うちのおふくろは生意気にも高等女子師範を出ている。大正7年だったかの生まれで、うちのオヤジが戦争に行っていた頃、つまり昭和13-16年頃、実家で戦争に行った夫の帰りを待っていたらしいのだけれど、近所の小学校から「師範を出たような人がなにもせんではどうもなりませんなぁ」といわれて代用教員にでたといっていた。
何時までやっていたのか知らないが、まだ私が小学生の頃、田舎のおふくろの実家にいったときに乗ったタクシーの運転手が当時の教え子だったということがあった。それで、おふくろがいっていたことは事実だったのだと確信した。

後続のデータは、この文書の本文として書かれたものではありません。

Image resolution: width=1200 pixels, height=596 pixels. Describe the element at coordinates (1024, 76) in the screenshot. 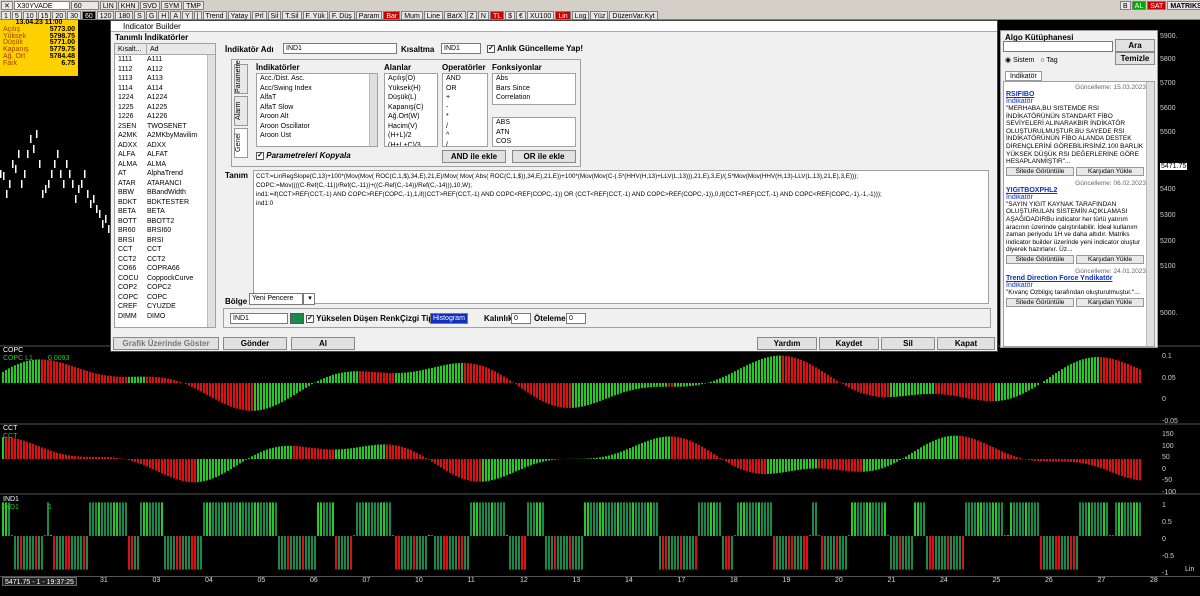

I see `tab-indicator: İndikatör` at that location.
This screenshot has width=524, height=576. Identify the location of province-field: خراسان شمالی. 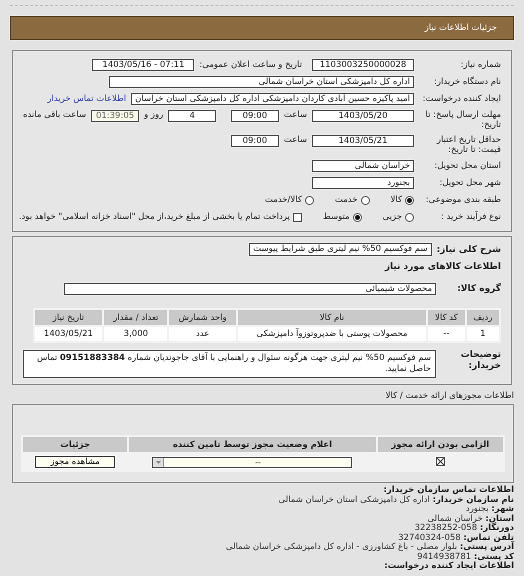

オヤジが兵隊から帰ってきて横浜に戻ったわけだけれど、その時、おふくろが小学生の頃の同級生だった男性がある日予科練の制服(真っ白だったというから夏だったのか)で、尋ねてきたことを良く語っていた。それが最後だったというのだから、その人は多分戦死したという意味だろうけれど、その話をするときのおふくろは(オヤジが死んだあとだったからか)本当に懐かしそうにするのだった。ひょっとすると初恋の人か?
ところが不思議なことに、うちの親父は戦争が終わるまでずっと横浜の工場で働いていたはずで、空襲にも遭っているはずなのに、そのあたりの話がまったく出てこなかった。戦中の生まれだった長姉がいたのだし、戦争末期にも次姉が産まれているからどんな生活をしていたのかがわからない。